As a designer, one of the goals is to make as intuitive an experience as possible. From the standpoint of navigating menus, this typically means that the primary form of input used in the game (such as keyboard or controller) should be usable, but it also means that the primary way of interacting with menus on that device should also be usable (such as touch on mobile or mouse on the computer.) While some games have the same primary input form as their device (for example, mouse-based PC games) many have some kind of limitation in that regard, either due to game design choices or multi-platform constraints (as an example: consoles typically use controllers for all activities, while a PC port would expect mouse support in menu navigation.) From a design standpoint, this seems like a straight-forward problem to solve: describe a control scheme for each kind of input and allow users to freely switch between different kinds of input.
Unity provides a Navigation System which might, at first glance, appear to meet the needs described above: every element is connected to other elements, and a user with keyboard/controller can use those connections to change which element is currently focused. Additionally, a player using mouse/touch can interact with any of those elements, as they would with any normal PC/mobile application. Unfortunately, there are issues that emerge from trying to support a player being able to seamlessly switch between these:
Controller support for PC or mobile gaming can provide a lot of value for players that are accustomed to using one. Many game types require quick reflexes, and using a familiar input device can help players leverage their existing skills. Unfortunately, there are many obstacles to providing quality controller support - some of which may make the experience worse than having no support whatsoever.

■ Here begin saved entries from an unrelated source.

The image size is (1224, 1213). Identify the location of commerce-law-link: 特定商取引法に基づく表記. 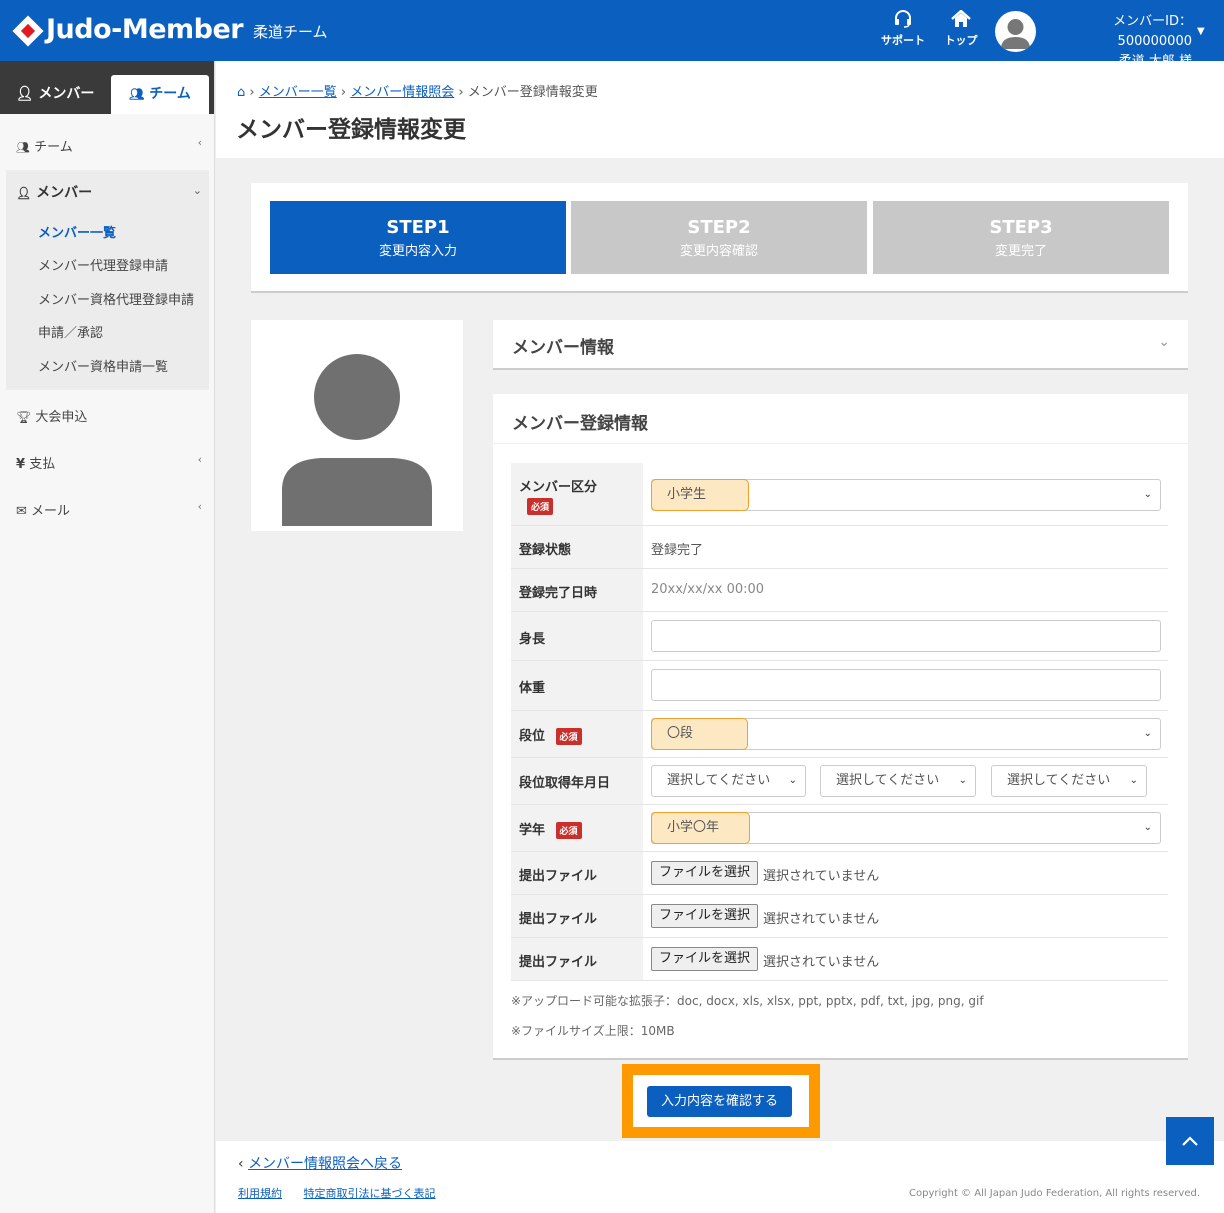
(370, 1194).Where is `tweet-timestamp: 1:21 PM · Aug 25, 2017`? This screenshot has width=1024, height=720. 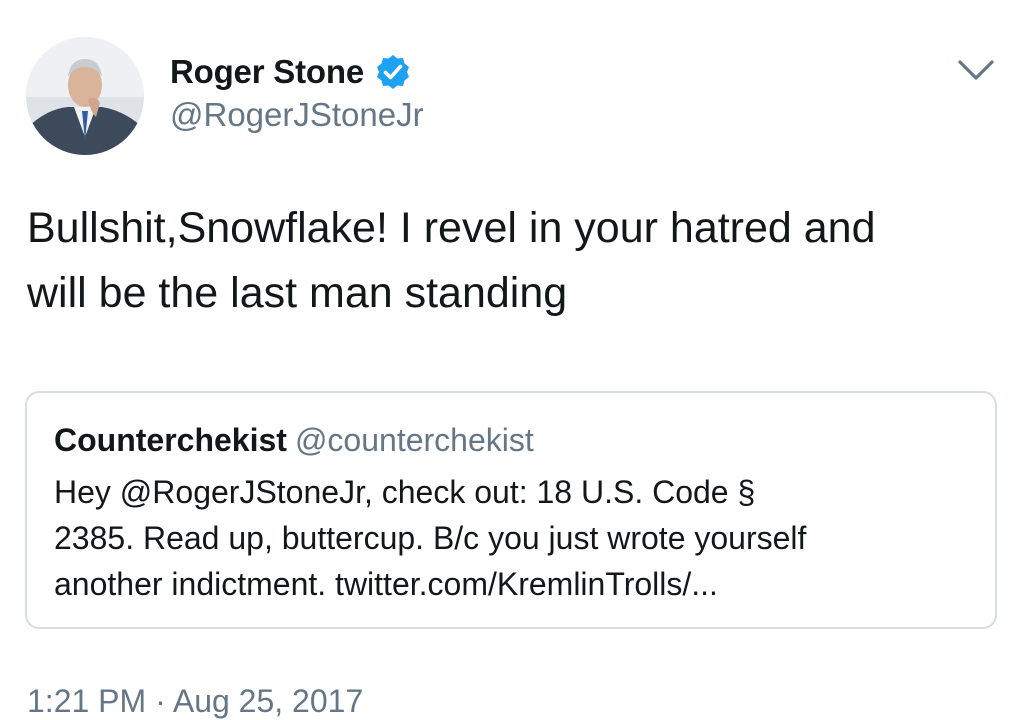
tweet-timestamp: 1:21 PM · Aug 25, 2017 is located at coordinates (195, 702).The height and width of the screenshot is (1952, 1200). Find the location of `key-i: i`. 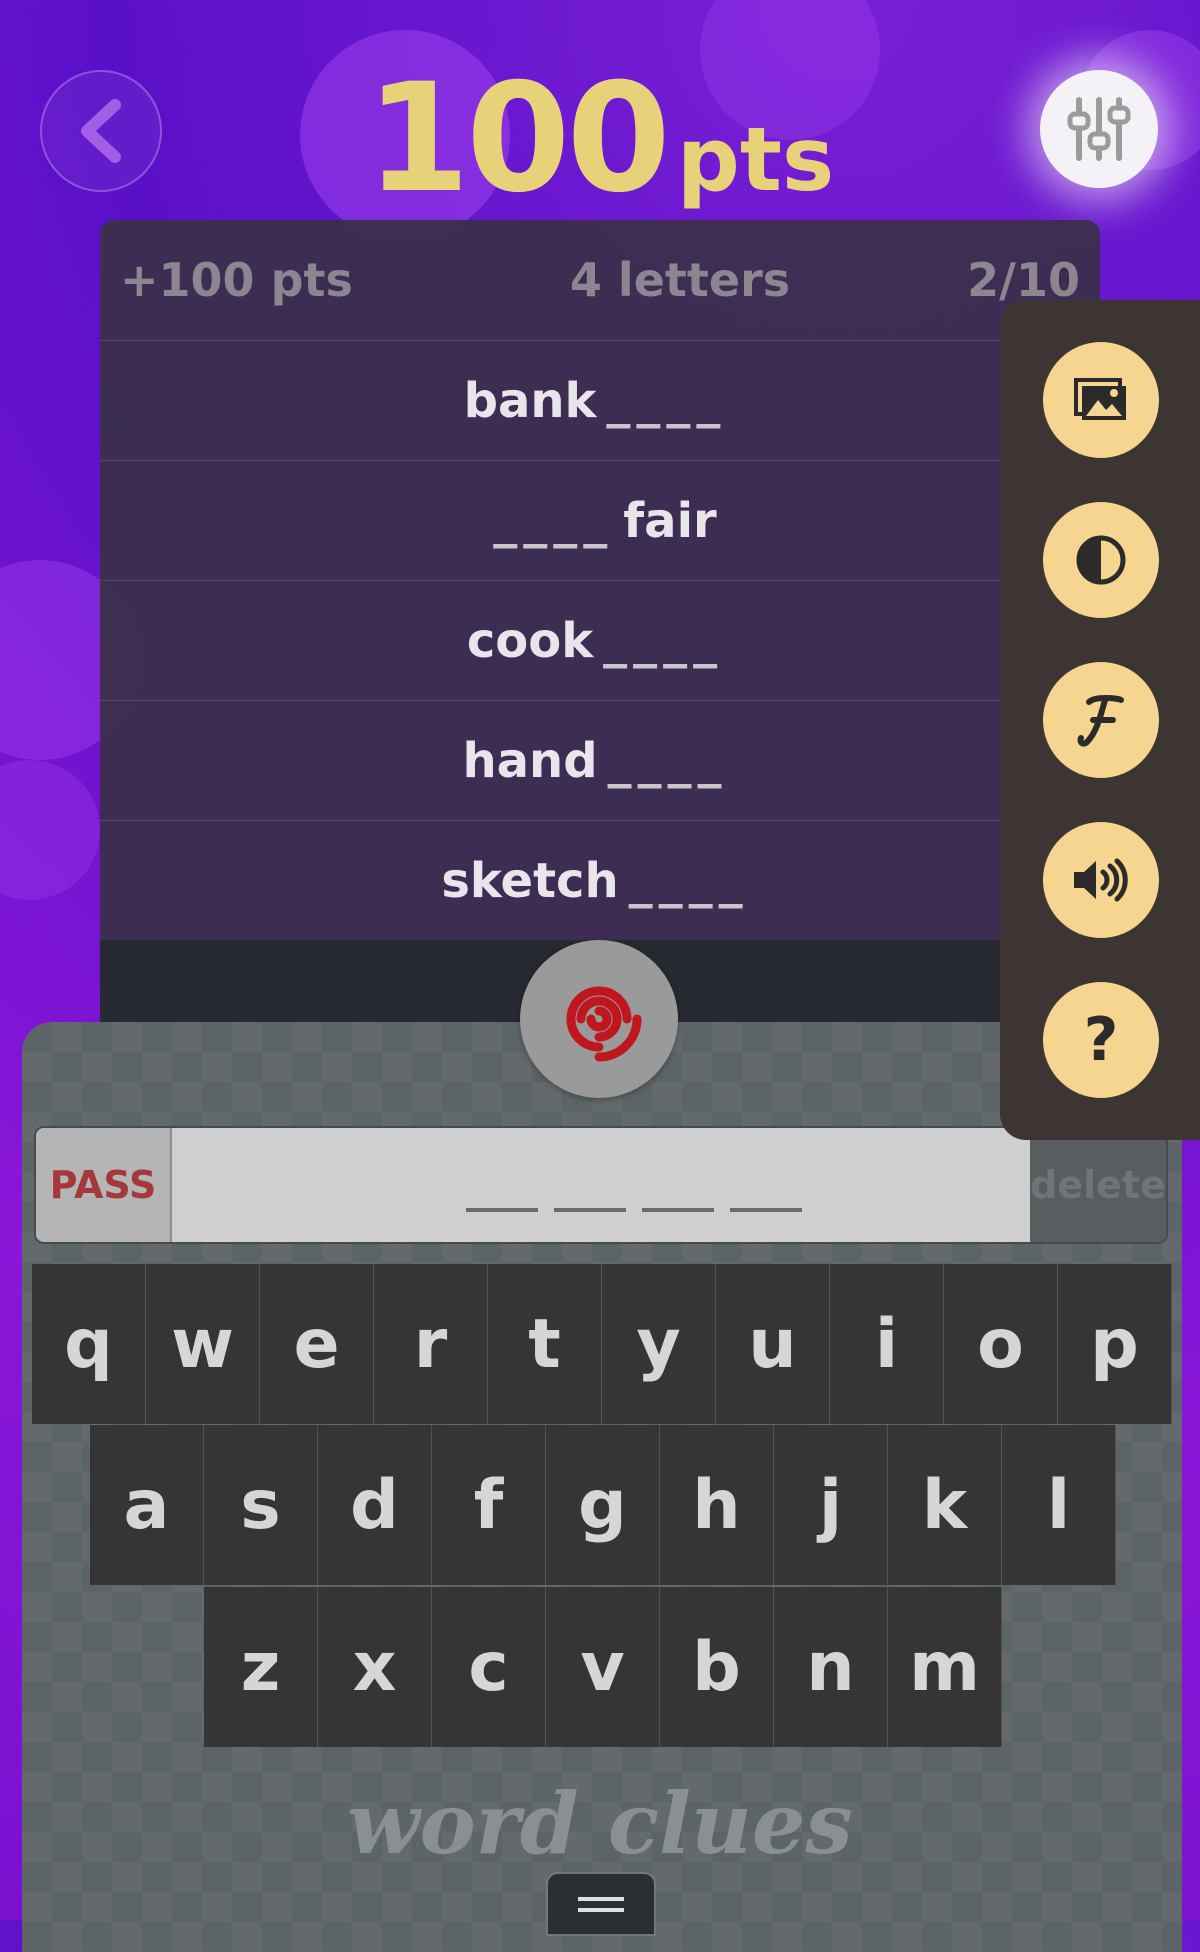

key-i: i is located at coordinates (887, 1344).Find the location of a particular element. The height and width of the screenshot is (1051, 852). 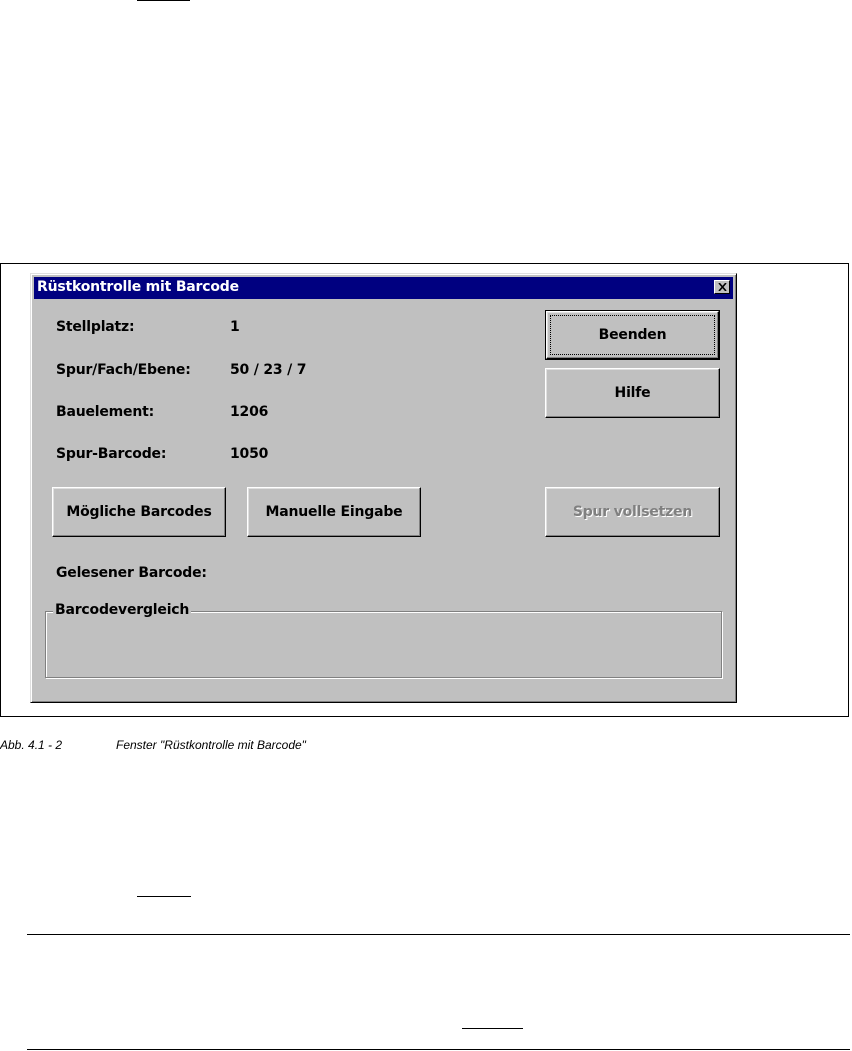

section-divider-top is located at coordinates (438, 934).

By default, Unity's input system will automatically map controller inputs into standardized input categories, such as "button 1" or "Axis 0". Unfortunately, these mappings are controller and operating-system specific (for example, the A button on the Xbox360 controller is button 0 on Windows but button 16 on Mac .) Fortunately, developers have made assets that work around these limitations (two examples are Rewired and inControl). Any workaround, however, will be limited to a subset of supported controllers - due to the nature of this problem (lack of standardization) it is impossible to create something that works for every possible situation.
Note: Unity's upcoming new input system includes providing its own implementation for these workarounds - including some non-gaming controllers such as artists' tablets.
Controllers disconnecting mid-use is (as I understand it) a significant technical challenge. Incorrect implementation of controller support can cause such an event to lead to a hardware-related crash (such as the "Blue Screen of Death".) Even if the disconnect is handled correctly, a reconnect is typically impossible to distinguish from a new controller being connected (from what I've read on the subject: controllers do not have any unique identifier, so the computer cannot tell which controller connected.) As before, some assets are advertised as solving this, but I personally have not looked much beyond merely researching the issue.
Note: As a developer, the risk of a Blue Screen of Death is the main reason I use a commercial engine: I want to make sure my software won't cause a BSoD, so I rely on the commercial engine to handle low-level implementation details like reading input and writing to the graphics buffer.
Being able to support changing controller mappings is extremely important: both from an accessibility standpoint and from a general device support perspective. The accessibility standpoint is important for reasons that should be reasonably self-evident (differences in motor capability should not impact a player's ability to enjoy the game.) The general device support is important because, as mentioned previously, it is impossible to support all possible controllers, and players that happen to use an unsupported controller should be afforded at least some recourse (creating the mapping for themselves.) Unfortunately, while this seems like an obvious choice, there are, as always, pitfalls that make it more difficult.
As you can see, despite years of developers doing so, implementing input for a game is not yet a "solved" problem. While some aspects are solved by the engine or by third-party assets, many of the things that are essential for a good user experience are still being reinvented by each developer/studio confronting it. Working on this for my prototype has led me to understand just how out-of-scope solving all of this is, and also helped me realize that I must allocate time down the road, to make sure I give working on this for the final game the proper time and focus it deserves. Additionally, the excercise of trying to do all this myself has helped me to better appreciate just how much work goes into something I ordinarly take for granted in the games I play. Hopefully reading this has also helped you as well.